WHAT IS THE CONCEPT VIRTUAL MACHINE ?
Virtualization is the process of creating a software-based, or "virtual" version of a computer, with dedicated amounts of CPU, memory, and storage that are "borrowed" from a physical host computer—such as your personal computer— and/or a remote server—such as a server in a cloud provider's datacenter. A virtual machine is a computer file, typically called an image, that behaves like an actual computer. It can run in a window as a separate computing environment, often to run a different operating system—or even to function as the user's entire computer experience—as is common on many people's work computers.
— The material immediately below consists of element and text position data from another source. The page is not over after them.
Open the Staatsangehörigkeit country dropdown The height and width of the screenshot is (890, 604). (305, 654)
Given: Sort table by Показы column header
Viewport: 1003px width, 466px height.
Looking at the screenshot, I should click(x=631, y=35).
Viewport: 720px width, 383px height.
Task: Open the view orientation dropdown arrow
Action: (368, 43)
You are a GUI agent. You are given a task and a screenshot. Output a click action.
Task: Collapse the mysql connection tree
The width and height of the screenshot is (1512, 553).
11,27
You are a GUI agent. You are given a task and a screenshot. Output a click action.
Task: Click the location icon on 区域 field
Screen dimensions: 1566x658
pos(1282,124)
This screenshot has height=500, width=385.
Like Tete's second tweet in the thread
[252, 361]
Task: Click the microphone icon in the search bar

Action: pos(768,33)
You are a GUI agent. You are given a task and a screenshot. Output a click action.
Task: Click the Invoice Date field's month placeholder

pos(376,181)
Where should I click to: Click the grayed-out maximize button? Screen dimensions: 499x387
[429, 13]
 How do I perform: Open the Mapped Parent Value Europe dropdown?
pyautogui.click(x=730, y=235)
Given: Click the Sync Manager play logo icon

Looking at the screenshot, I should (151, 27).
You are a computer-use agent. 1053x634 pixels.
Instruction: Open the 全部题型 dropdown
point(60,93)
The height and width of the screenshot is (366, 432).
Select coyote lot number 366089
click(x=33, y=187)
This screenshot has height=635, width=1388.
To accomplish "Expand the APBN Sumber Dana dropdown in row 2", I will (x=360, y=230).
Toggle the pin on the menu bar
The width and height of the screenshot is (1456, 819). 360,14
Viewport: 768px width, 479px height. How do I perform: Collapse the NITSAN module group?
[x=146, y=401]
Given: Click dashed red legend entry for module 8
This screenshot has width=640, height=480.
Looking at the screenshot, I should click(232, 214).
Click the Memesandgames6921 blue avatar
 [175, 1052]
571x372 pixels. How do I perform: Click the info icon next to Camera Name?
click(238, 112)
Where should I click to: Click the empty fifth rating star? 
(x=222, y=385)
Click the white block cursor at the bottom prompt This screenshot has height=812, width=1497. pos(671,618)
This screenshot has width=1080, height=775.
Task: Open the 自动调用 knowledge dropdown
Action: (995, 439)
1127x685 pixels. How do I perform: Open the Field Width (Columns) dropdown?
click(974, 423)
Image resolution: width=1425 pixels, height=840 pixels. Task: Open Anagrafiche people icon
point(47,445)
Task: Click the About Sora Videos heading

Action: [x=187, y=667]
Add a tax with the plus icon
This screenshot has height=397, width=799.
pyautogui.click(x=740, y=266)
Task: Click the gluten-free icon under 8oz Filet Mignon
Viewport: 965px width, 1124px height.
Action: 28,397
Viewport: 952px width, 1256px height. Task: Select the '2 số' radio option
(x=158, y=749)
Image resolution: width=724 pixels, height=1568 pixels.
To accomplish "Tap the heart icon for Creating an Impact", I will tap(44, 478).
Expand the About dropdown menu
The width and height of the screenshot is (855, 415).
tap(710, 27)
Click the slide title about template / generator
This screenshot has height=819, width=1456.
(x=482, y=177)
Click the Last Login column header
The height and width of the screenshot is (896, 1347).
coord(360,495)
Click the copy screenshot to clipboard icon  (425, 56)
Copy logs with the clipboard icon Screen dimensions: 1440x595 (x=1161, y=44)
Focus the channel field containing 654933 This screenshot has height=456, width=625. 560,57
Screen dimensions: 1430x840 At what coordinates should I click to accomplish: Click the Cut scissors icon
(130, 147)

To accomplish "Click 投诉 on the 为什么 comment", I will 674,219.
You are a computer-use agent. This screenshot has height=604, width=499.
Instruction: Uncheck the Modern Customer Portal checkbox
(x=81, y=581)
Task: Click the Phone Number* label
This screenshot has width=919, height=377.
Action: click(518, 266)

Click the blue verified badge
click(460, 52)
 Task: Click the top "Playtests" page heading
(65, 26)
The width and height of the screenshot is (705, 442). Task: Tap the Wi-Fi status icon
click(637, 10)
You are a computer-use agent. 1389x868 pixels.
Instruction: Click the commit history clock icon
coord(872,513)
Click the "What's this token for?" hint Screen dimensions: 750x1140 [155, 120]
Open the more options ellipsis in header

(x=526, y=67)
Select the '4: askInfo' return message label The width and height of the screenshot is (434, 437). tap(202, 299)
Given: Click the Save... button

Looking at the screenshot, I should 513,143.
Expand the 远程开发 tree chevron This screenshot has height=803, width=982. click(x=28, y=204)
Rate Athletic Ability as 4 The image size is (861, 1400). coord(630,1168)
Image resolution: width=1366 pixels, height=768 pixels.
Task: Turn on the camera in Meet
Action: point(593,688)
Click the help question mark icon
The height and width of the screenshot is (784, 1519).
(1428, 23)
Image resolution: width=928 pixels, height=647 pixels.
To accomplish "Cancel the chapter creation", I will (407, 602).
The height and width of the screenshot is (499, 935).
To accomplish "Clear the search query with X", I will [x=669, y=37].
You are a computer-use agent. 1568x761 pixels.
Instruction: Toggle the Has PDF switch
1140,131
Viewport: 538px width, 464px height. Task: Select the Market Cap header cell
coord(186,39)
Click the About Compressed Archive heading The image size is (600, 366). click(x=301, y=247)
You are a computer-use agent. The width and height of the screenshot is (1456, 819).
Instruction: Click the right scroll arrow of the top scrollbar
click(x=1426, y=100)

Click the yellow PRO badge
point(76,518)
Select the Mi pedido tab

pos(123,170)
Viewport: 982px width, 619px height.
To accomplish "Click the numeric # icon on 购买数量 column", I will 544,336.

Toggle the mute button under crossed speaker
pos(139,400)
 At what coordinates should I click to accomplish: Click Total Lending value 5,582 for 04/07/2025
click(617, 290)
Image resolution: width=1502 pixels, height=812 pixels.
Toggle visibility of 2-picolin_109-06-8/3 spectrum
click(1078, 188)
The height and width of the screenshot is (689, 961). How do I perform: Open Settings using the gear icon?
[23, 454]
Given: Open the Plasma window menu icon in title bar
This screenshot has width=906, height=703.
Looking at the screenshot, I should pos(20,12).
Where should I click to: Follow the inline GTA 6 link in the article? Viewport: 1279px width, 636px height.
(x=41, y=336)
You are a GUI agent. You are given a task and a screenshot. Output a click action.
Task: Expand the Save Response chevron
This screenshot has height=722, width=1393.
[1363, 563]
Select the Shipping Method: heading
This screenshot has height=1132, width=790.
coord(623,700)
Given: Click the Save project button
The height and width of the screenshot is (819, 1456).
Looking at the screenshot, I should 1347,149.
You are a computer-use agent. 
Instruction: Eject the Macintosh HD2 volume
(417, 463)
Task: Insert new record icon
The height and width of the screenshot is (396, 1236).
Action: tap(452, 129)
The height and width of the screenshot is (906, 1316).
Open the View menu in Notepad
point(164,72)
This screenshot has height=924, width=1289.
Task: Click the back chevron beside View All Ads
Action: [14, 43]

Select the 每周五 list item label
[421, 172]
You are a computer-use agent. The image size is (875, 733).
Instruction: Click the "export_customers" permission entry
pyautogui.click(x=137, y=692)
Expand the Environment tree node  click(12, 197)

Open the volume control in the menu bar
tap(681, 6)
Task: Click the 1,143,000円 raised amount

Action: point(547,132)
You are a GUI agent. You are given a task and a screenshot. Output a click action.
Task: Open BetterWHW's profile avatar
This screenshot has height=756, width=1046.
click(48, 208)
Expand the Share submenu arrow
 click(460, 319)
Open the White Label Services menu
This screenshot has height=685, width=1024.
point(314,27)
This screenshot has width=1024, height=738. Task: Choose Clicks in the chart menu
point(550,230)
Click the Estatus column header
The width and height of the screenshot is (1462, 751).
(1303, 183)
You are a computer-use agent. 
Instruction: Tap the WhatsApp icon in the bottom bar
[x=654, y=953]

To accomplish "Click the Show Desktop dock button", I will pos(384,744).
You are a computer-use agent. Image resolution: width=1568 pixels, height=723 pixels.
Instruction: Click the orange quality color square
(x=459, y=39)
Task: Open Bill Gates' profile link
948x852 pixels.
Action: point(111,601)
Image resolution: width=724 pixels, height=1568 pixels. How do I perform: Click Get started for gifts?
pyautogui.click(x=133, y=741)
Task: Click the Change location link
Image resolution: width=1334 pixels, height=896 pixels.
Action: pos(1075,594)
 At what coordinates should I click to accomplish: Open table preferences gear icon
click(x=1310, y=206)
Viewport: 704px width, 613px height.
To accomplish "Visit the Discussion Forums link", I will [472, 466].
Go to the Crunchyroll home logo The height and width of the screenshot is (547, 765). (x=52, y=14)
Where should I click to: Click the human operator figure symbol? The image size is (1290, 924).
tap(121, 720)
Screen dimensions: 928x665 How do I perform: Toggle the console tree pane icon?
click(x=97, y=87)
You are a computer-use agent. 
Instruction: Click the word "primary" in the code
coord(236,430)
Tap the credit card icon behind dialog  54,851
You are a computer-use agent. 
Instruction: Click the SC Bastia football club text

The virtual machine is partitioned from the rest of the system, meaning that the software inside a VM can't interfere with the host computer's primary operating system.
BENEFIT OF VIRTUAL MACHINE
While virtual machines run like individual computers with individual operating systems and applications, they have the advantage of remaining completely independent of one another and the physical host machine. A piece of software called a hypervisor, or virtual machine manager, lets you run different operating systems on different virtual machines at the same time. This makes it possible to run Linux VMs, for example, on a Windows OS, or to run an earlier version of Windows on more current Windows OS.
And, because VMs are independent of each other, they're also extremely portable. You can move a VM on a hypervisor to another hypervisor on a completely different machine almost instantaneously.